En contraposición al estilo de la pareja joven, la residencia de Jackie Kennedy en Nueva York supuso un giro estético radical. Alex DiGerlando define este proyecto como “un pequeño rompecabezas” que requirió el estudio de catálogos de subastas para capturar la esencia de la ex primera dama. El diseñador enfatiza que “todo en ese departamento se opone directamente al mantra minimalista de la serie”.

La producción logró un equilibrio visual manteniendo molduras, zócalos de mármol y ornamentos clásicos, ajustando texturas para que el entorno se sintiera vivo pero coherente.

El equipo utilizó listados inmobiliarios y fotografías personales para lograr una reconstrucción fidedigna de los interiores

Un detalle narrativo importante es la continuidad cromática entre los espacios de Jackie y Carolyn. Según el equipo, “en la paleta se produce un traspaso de testigo entre las dos”, simbolizando un vínculo entre estas dos mujeres fundamentales en la vida de John, a pesar de que sus caminos nunca se cruzaron personalmente.

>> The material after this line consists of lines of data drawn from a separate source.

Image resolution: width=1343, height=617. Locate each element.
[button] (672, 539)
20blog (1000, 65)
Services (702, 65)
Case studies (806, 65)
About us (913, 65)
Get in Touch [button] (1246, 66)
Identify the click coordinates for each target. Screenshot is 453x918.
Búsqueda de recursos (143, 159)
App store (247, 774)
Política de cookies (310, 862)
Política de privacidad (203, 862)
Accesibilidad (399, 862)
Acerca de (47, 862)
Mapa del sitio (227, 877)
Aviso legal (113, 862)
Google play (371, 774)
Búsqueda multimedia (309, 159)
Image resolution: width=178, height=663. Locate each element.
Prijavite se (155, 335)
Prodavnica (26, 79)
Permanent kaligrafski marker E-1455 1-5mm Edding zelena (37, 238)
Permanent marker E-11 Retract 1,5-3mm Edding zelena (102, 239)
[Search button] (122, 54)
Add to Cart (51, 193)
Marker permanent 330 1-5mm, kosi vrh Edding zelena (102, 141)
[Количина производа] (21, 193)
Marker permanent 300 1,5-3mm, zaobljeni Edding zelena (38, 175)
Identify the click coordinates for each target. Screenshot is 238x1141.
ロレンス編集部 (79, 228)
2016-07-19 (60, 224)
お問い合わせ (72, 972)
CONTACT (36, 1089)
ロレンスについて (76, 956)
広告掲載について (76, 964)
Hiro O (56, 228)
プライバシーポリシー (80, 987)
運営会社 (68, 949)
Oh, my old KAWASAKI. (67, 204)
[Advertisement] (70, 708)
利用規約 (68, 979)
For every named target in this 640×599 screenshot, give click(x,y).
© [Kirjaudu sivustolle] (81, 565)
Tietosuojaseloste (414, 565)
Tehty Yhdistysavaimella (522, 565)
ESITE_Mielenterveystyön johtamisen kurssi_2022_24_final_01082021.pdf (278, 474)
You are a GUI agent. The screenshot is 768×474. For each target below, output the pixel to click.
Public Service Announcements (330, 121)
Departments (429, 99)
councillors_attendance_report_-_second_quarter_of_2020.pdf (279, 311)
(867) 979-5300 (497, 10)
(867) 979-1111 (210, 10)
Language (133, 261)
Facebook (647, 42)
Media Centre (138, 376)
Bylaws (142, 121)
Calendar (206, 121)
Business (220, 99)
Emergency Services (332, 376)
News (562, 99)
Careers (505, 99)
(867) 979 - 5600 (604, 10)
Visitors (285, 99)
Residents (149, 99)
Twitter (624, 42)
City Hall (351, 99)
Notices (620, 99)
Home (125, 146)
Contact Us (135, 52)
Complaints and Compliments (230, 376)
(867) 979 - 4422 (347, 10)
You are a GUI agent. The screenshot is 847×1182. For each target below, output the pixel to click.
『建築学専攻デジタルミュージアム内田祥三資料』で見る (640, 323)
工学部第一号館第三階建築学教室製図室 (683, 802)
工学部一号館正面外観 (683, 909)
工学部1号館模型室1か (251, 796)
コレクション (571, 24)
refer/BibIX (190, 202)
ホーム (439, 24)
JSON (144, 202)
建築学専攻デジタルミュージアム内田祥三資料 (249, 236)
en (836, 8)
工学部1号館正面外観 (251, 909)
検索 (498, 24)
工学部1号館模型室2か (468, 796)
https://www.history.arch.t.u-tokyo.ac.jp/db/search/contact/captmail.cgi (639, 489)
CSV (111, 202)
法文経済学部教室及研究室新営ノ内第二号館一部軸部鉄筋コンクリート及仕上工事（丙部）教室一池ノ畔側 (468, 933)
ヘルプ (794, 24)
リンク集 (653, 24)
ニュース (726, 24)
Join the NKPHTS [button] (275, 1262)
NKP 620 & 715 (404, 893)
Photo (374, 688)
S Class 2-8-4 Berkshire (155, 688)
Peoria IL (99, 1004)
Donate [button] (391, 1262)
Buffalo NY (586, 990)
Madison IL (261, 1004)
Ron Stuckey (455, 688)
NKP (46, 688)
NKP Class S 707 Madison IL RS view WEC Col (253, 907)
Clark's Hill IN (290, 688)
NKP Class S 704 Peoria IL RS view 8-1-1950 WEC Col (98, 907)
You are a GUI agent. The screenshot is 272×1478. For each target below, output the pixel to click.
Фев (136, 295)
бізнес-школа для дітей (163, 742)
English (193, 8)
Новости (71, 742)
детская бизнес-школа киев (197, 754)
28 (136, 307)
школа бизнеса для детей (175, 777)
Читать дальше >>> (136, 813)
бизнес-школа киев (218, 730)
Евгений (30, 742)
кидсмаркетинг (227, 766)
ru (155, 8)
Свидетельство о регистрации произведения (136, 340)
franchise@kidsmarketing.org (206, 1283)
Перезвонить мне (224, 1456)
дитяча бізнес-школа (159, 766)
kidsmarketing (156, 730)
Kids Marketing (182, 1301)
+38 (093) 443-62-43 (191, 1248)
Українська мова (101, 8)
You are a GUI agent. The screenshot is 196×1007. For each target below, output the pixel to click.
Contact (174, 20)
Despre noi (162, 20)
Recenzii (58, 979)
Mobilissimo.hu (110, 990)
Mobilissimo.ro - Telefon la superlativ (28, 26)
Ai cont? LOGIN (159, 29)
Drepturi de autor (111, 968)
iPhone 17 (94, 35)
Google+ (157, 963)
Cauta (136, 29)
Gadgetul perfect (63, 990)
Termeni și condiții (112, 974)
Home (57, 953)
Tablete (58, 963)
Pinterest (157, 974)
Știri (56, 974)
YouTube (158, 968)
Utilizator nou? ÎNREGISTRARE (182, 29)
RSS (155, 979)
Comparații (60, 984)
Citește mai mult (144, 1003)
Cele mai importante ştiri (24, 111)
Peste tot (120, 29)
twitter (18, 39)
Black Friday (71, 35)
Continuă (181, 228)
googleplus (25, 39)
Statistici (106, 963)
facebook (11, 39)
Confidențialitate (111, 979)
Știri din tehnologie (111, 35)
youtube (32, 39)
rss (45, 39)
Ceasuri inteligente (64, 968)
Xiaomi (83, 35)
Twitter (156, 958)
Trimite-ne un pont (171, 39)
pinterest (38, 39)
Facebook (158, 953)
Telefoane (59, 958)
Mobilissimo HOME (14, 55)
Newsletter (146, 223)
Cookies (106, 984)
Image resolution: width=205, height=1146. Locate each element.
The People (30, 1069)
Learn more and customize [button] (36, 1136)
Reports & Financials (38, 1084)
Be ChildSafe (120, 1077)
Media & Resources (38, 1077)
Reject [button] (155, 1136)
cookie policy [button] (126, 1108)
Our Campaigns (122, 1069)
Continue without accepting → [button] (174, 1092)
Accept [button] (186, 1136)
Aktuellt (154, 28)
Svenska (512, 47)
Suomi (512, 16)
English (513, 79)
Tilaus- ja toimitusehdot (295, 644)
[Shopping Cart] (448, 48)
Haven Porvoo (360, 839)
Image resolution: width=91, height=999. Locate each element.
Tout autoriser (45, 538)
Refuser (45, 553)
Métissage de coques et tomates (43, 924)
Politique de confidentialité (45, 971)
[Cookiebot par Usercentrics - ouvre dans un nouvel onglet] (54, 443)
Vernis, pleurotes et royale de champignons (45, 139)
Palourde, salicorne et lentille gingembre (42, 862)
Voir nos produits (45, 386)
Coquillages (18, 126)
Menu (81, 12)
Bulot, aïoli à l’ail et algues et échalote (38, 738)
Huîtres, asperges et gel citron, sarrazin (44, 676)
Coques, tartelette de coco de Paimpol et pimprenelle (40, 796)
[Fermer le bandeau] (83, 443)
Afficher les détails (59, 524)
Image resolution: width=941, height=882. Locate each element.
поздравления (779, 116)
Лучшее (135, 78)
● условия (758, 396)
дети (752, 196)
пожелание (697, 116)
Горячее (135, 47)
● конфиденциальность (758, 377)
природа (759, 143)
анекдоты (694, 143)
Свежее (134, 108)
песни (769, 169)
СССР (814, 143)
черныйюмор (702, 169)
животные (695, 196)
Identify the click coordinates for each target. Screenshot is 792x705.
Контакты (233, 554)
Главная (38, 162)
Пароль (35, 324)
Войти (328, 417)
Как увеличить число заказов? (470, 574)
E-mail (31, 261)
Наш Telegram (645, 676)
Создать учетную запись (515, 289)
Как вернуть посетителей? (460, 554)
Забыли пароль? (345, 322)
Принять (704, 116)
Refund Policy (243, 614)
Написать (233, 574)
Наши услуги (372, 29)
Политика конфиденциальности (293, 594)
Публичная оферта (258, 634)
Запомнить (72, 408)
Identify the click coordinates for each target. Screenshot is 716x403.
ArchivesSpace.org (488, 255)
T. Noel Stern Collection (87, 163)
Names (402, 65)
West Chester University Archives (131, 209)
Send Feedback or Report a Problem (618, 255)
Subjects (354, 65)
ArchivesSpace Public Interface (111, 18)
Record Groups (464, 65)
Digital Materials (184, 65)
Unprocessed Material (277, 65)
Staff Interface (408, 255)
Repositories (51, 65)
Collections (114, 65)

El complejo de Hyannis Port: Un refugio emblemático

La producción logró un balance entre romanticismo, nostalgia y rigor histórico en cada escenario presentado en pantalla

La recreación de la propiedad familiar de los Kennedy en Hyannis Port se resolvió mediante una localización en Bellport, Long Island. Se eligió una propiedad frente al mar que evocaba el aislamiento y la majestuosidad del enclave original en Massachusetts.

Se realizaron intervenciones estructurales y decorativas para alcanzar la famosa “estética Kennedy”, añadiendo elementos como un mástil para la bandera, cercas blancas y el tradicional camino de guijarros.

La serie muestra la transición de John F. Kennedy Jr. y Carolyn Bessette Kennedy hacia una vida de exposición mediática

A excepción del comedor, que fue construido en un estudio por necesidades operativas, las escenas exteriores se filmaron en esta locación adaptada. Las decisiones estéticas de “Love Story” logran, en última instancia, capturar el espíritu romántico y el peso histórico de los protagonistas, manteniendo la esencia de los Kennedy en el imaginario colectivo contemporáneo.